One broad indicator of the very different picture you get by shifting from white working-class voters within Republican primaries and white working-class voters generally is in the new ABC/Washington Post analysis of Trump’s favorability ratios among different demographic groups. He comes in at 47-52 among non-college-educated whites, a truly terrible performance not just in terms of his perceived strengths but as compared to Romney’s actual support in the last election.
But there’s some more granular evidence as well of the limits of Trump’s white working-class vote in a competitive environment in the very midwestern cockpit where it should matter most. At the Democratic Strategist (disclosure: I have a long association with that site), Andrew Levison has examined the relative performance of all candidates from both parties in three recent midwestern open primaries, and shown that Trump’s share of the total white working-class vote ranged from 26 percent in Illinois to 30 percent in Ohio (where he actually lost the primary to John Kasich). These numbers should reflect whatever appeal Trump has among marginal voters — i.e., those he can uniquely bring to the polls. Moreover, despite significantly higher overall turnout, the Republican field with Trump in it registered less than overwhelming margins among white working-class voters in Illinois (56 percent) and Michigan (58 percent). Republicans did win 67 percent in Ohio, almost certainly as a product of the appeal not of Trump but of home-state governor John Kasich.

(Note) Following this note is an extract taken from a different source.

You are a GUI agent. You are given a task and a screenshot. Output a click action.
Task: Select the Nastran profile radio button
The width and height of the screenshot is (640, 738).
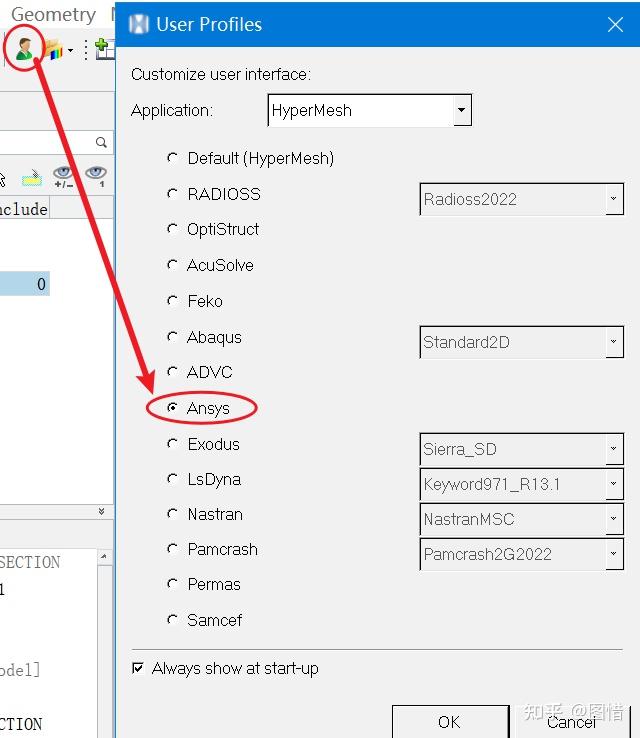click(174, 514)
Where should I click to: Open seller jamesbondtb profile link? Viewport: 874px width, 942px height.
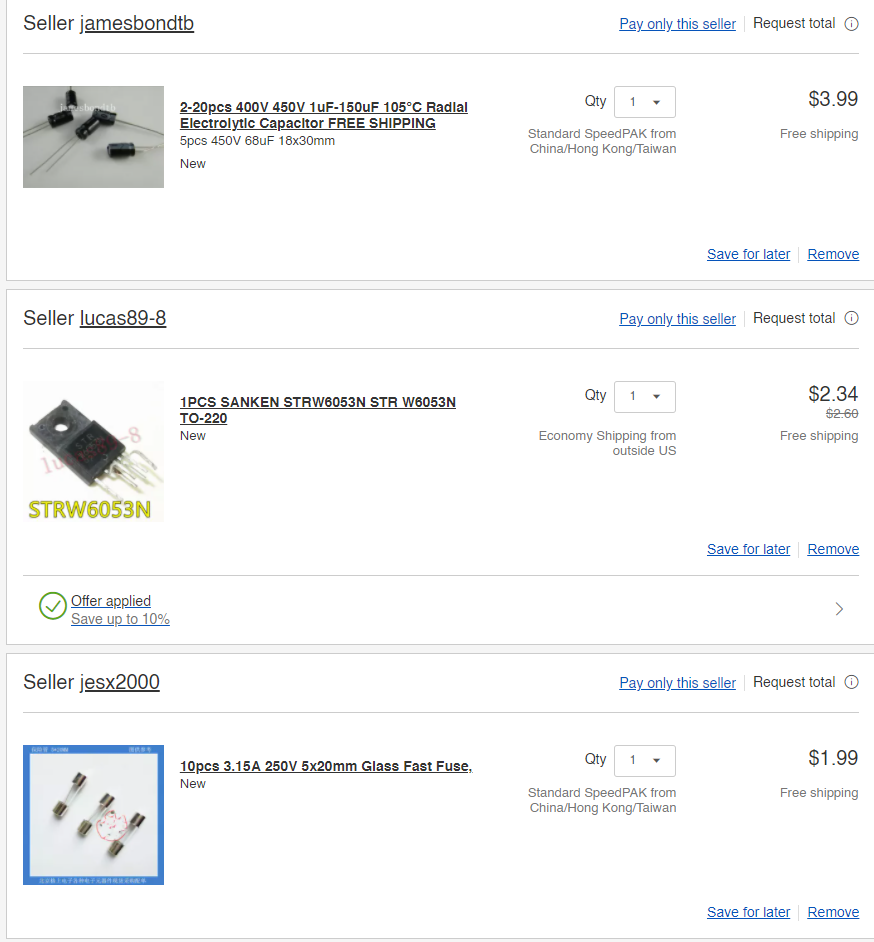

Even if you only discount the GOP percentage of white working-class voters in these midwestern states a few points to reflect across-the-board turnout factors that probably had little to do with any one demographic, it’s not looking like the kind of tsunami that could come close to offsetting Trump’s probable drop in Romney-level support in other parts of the electorate — most notably in Republican-leaning women and highly educated professionals. The ABC/Washington Post analysis put Trump’s favorability ratios at 14-85 among Hispanics, at 18-80 among voters under the age of 35, at 29-68 among white women, and at 23-74 among white college graduates. This is a long, long way from looking like a winning coalition.